Zumindest vom Besetzungszettel her war es eine sehr französische Manon – der Dirigent, die Hauptdarstellerin und der einspringende Tenor. Was kann ein (französischer) Direktor für Massenet mehr tun?

Die Wiener Staatsoper und Patricia Petibon haben keine große gemeinsame Geschichte. Im Jahr 2000 sang sie ein paar Male die Olympia, 2006 die Sophie, die wahrlich nicht ihre Rolle ist. Österreichischen Opernfreunden prägte sie sich dennoch 2010 als Lulu bei den Salzburger Festspielen und (neben anderen Rollen im Theater an der Wien) vor allem 2011 als Blanche im „Dialog der Karmeliterinnen“ ebendort ein. Es war Zeit, sie an der Staatsoper entsprechend vorzustellen – was allerdings vor allem den Stehplatz so gut wie überhaupt nicht interessierte. So gähnend leer war er auf der Galerie schon lange nicht.

Patricia Petibon, das ist rein äußerlich betrachtet die reizvolle Rothaarige mit der quirligen Persönlichkeit. Ihre Manon kommt nicht als schüchternes Mädchen auf die Bühne, die muss von Paris nicht verdorben werden, sie ist es schon.

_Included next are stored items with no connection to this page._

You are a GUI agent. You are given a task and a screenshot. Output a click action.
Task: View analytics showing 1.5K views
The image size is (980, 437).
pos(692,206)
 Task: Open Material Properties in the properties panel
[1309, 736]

Sie passt in die Halbwelt, und höchstens angesichts der Liebe, die dieser Chevalier Des Grieux (dem sie sehr entgegen kommt) für sie empfindet, wird sie ein wenig sentimental. Unerwarteterweise spielt die Petibon die Sex-Karte (weder im 2. noch im 5. Bild) keinesfalls so deutlich aus wie die Netrebko es getan hat, aber schon, wenn sie sich Des Grieux aus dem Kloster zu sich „zurückholt“, meint man zu merken, dass da mehr Berechnung als Liebe dahinter steckt. Das lange, lange Sterben, das Massenet der Manon auferlegt, spielt sie so wirkungsvoll aus wie jede Sängerin, die auch eine begabte Schauspielerin ist.

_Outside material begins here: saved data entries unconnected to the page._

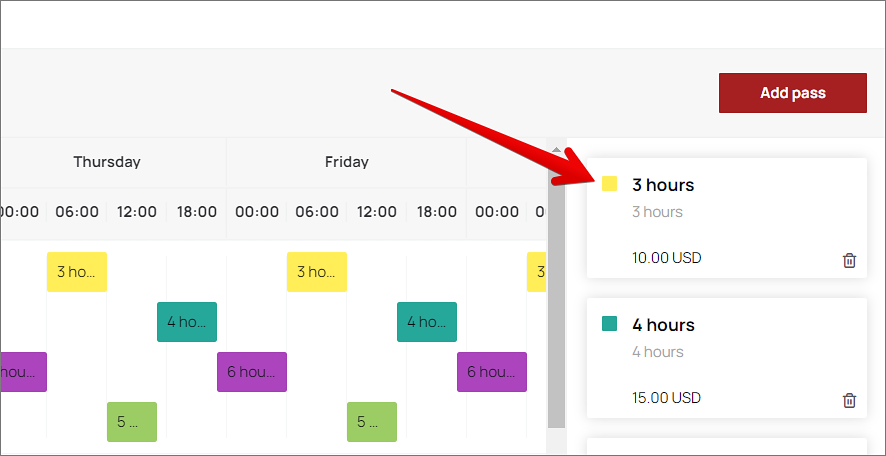This screenshot has width=886, height=456.
Task: Open the 3 hours pass title
Action: point(663,185)
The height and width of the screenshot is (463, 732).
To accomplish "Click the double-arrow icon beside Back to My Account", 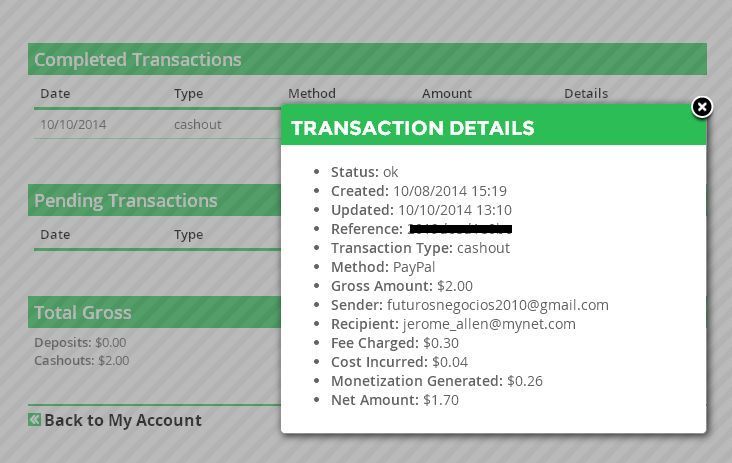I will click(35, 420).
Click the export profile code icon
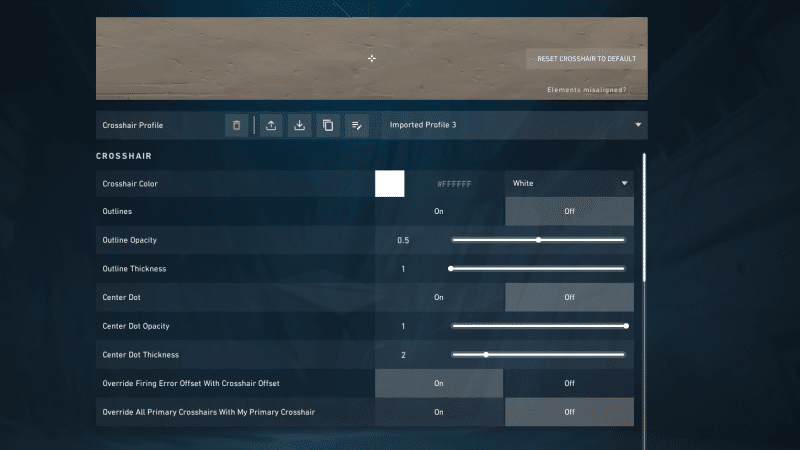This screenshot has width=800, height=450. pos(271,126)
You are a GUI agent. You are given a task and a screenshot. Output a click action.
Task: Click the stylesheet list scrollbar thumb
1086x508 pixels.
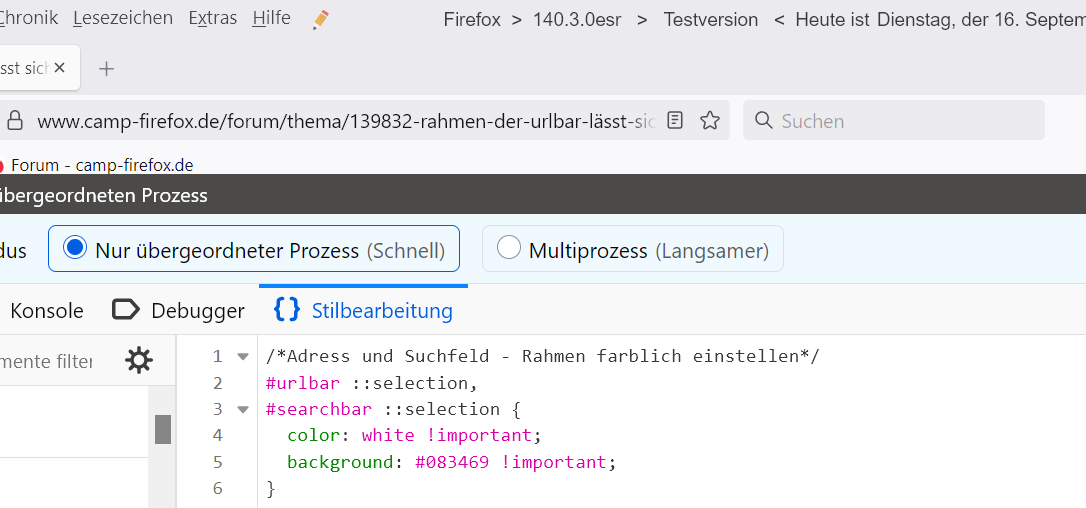pyautogui.click(x=162, y=429)
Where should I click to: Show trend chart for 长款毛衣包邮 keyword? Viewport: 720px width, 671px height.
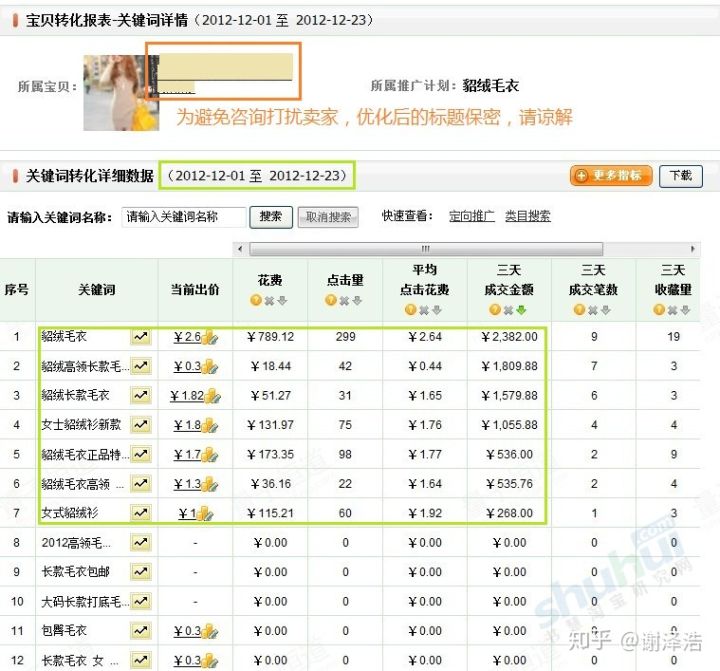click(x=141, y=572)

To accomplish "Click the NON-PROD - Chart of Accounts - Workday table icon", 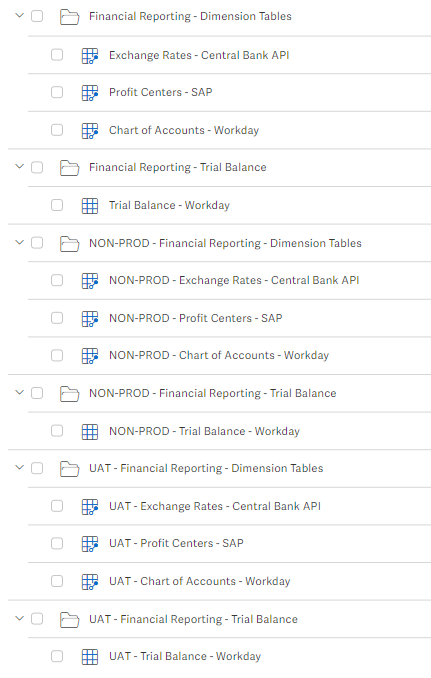I will click(x=90, y=356).
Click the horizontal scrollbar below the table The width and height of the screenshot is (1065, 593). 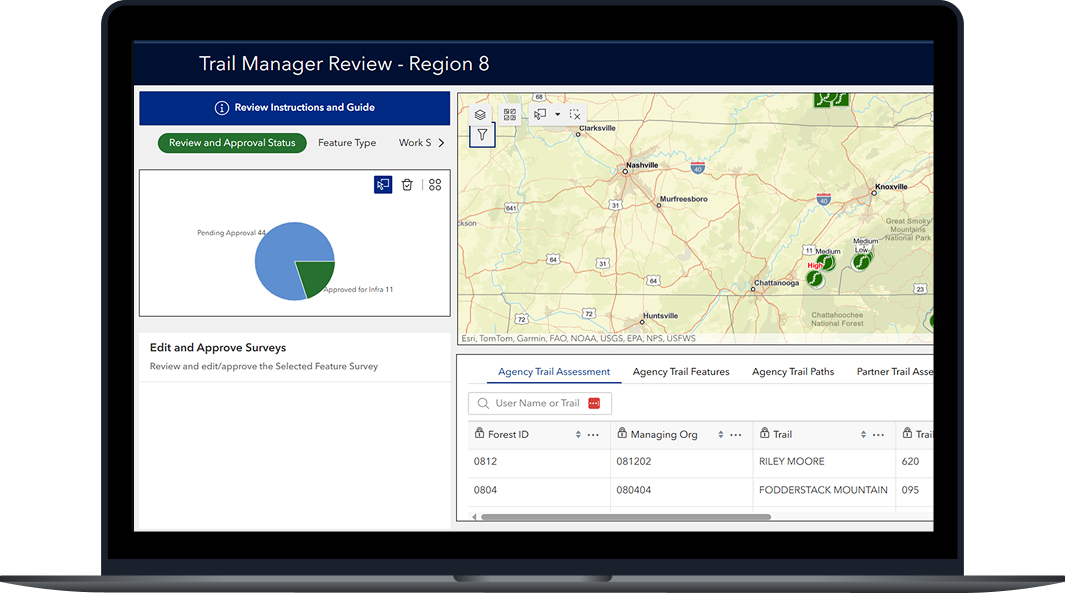(625, 516)
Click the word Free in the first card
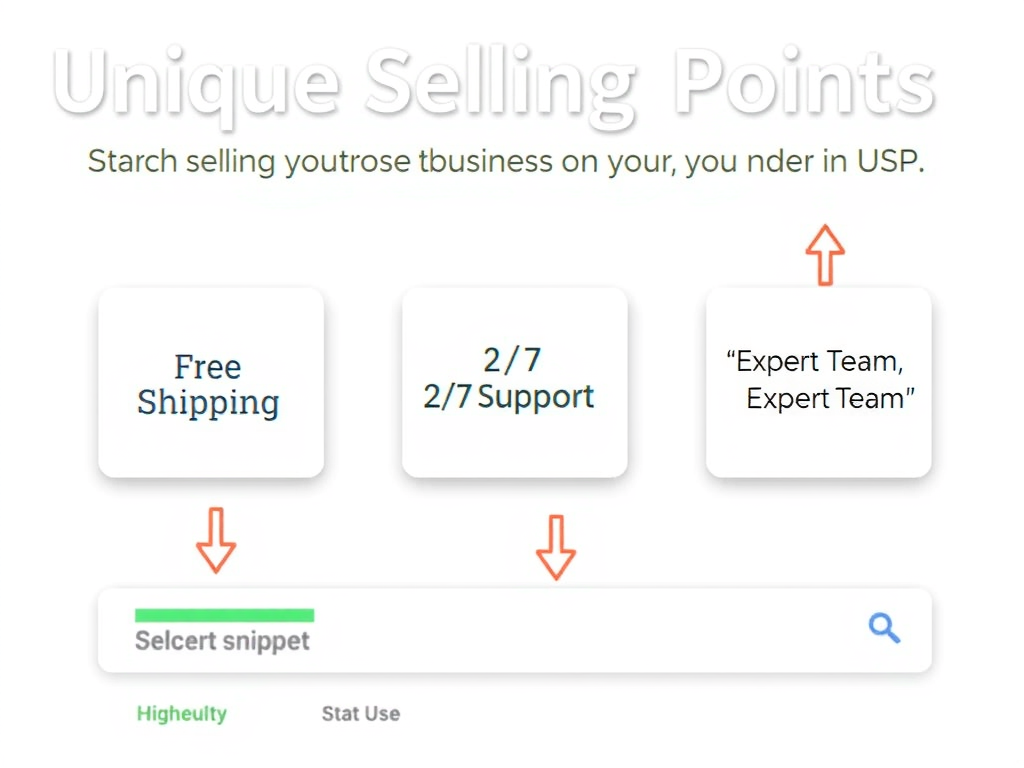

Daran lag es nicht, wenn man mit dieser Manon dennoch nicht ganz glücklich wurde. Gut für Patricia Petibon, dass die Tessitura der Rolle sehr hoch liegt, denn in der Mittellage ist wenig, ab der hohen Mittellage fühlt sie sich wohler. Dennoch hört sich die Stimme (obwohl sie nach offiziellen Angaben noch nicht einmal Mitte 40 ist) abgenützt an, hat Löcher, manche Höhen werden nur mit Aufbietung aller Kräfte herausgeschrieen. Kurz, so klingt keine Sängerin, die sich in einer Rolle wirklich wohl fühlt – vielmehr war sehr viel Anstrengung zu hören.

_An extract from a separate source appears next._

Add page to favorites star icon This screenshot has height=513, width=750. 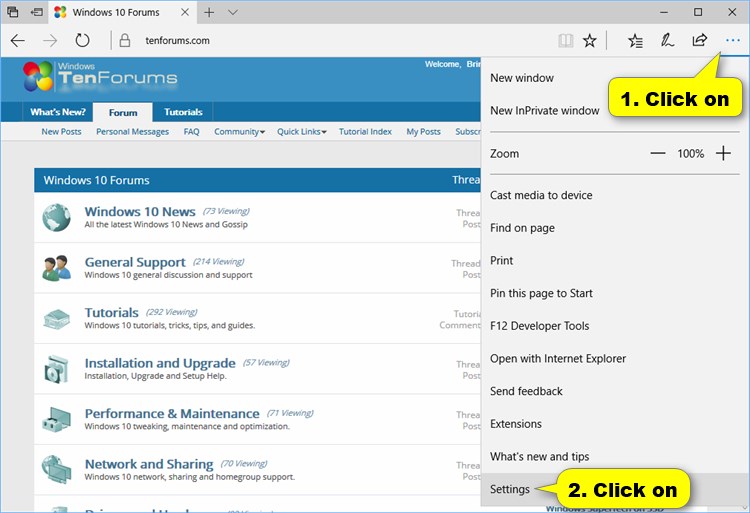pyautogui.click(x=590, y=41)
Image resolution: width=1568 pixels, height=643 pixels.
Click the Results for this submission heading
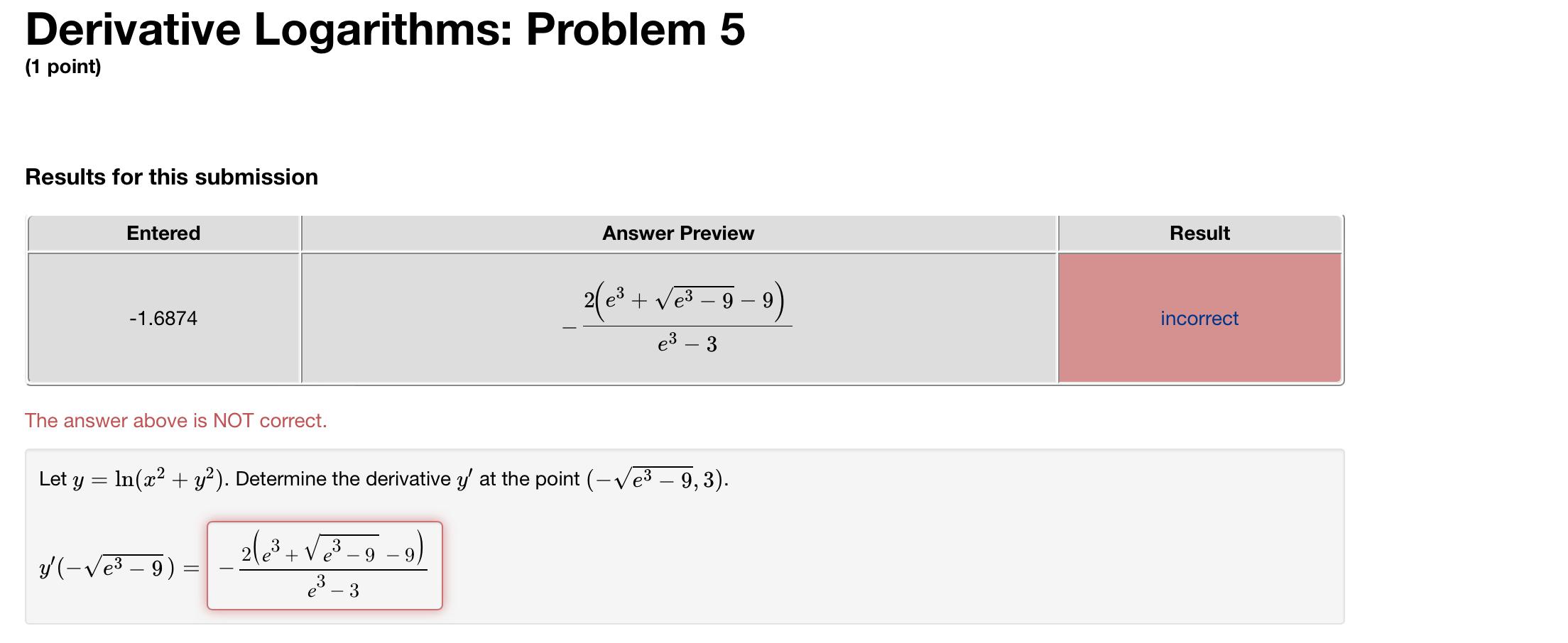(x=171, y=177)
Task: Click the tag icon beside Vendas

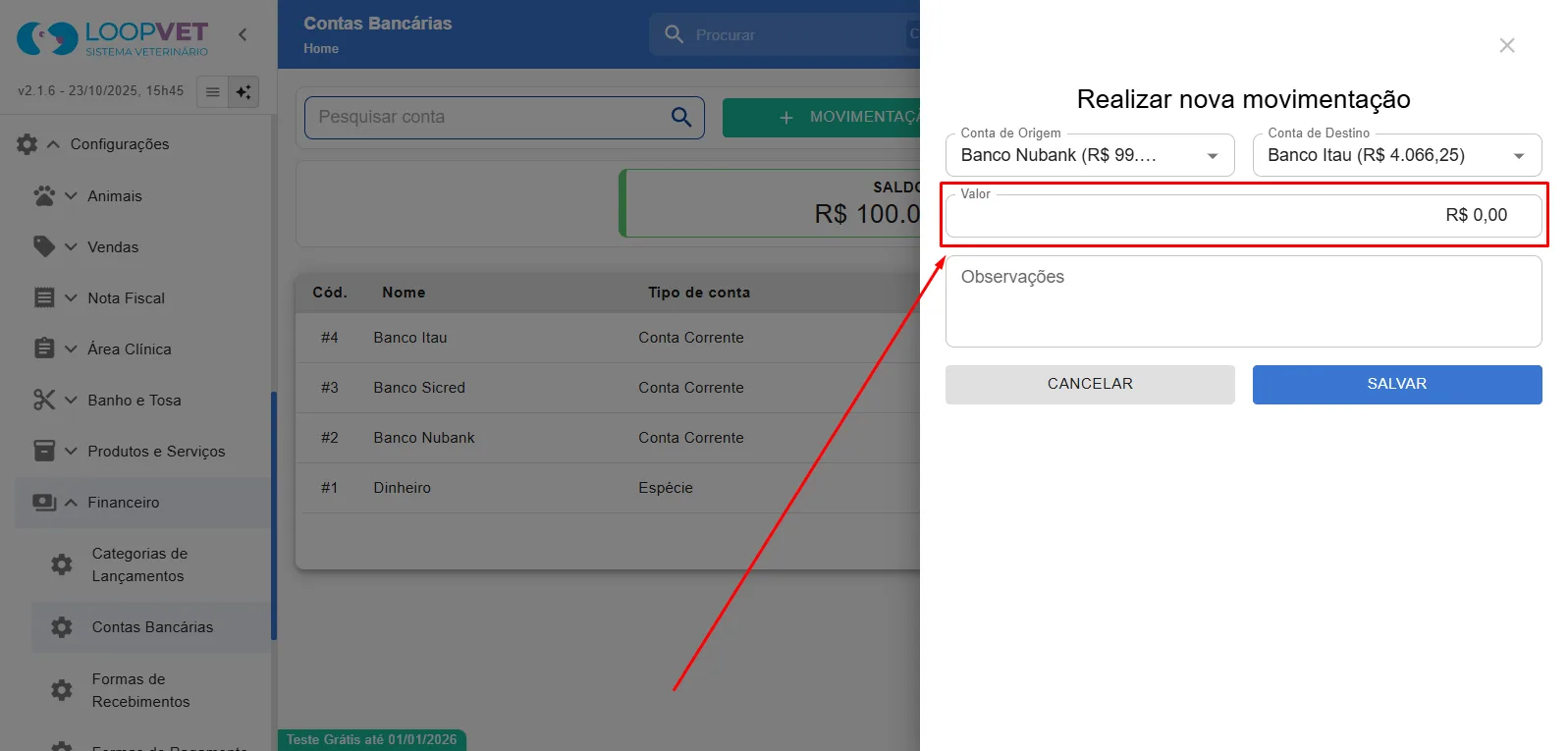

Weit besser wirkte ihr Des Grieux, der derzeit auf der Erfolgsschiene zu fahren scheint. Nicht nur in Wien ist er eingesprungen (für den vorgesehenen, aber erkrankten Benjamin Bruns), er hat heuer im Frühjahr schon mit großem Erfolg Jonas Kaufmann als Werther an der „Met“ ersetzt: Kurz, es hat sich gelohnt, Jean-Francois Borras (der den Grazern vermutlich sehr vertraut ist) auch einmal nach Wien zu holen. Er ist ein wahrer Piano-Künstler, was er bei jeder sich bietenden Gelegenheit als überzeugendes Atout ausspielte, aber auch die Spitzentöne strahlten, die Stimme floß im französischen Melos glanzvoll dahin, und man fragt sich, ob er im italienischen Fach auch so gut ist. Jedenfalls eine lohnende Bekanntschaft.

Markus Eiche gab den Lescaut als wirklich üblen Zuhälter und mit sehr schönem Bariton, Dan Paul Dumitrescu war ein Père Noble wie er im Buche steht. Weiters in Nebenrollen Thomas Ebenstein und Clemens Unterreiner sowie die Damen Hila Fahima, Stephanie Houtzeel und Juliette Mars.

Frédéric Chaslin nahm seinen Landsmann Massenet kraftvoll in die Hände (manchmal fast zu rücksichtslos laut für die Sänger), betonte das dramatische Element und ließ keinerlei Schmalz aufkommen. Es tut französischen Opern gut, wenn man sie klanglich nicht „parfumiert“.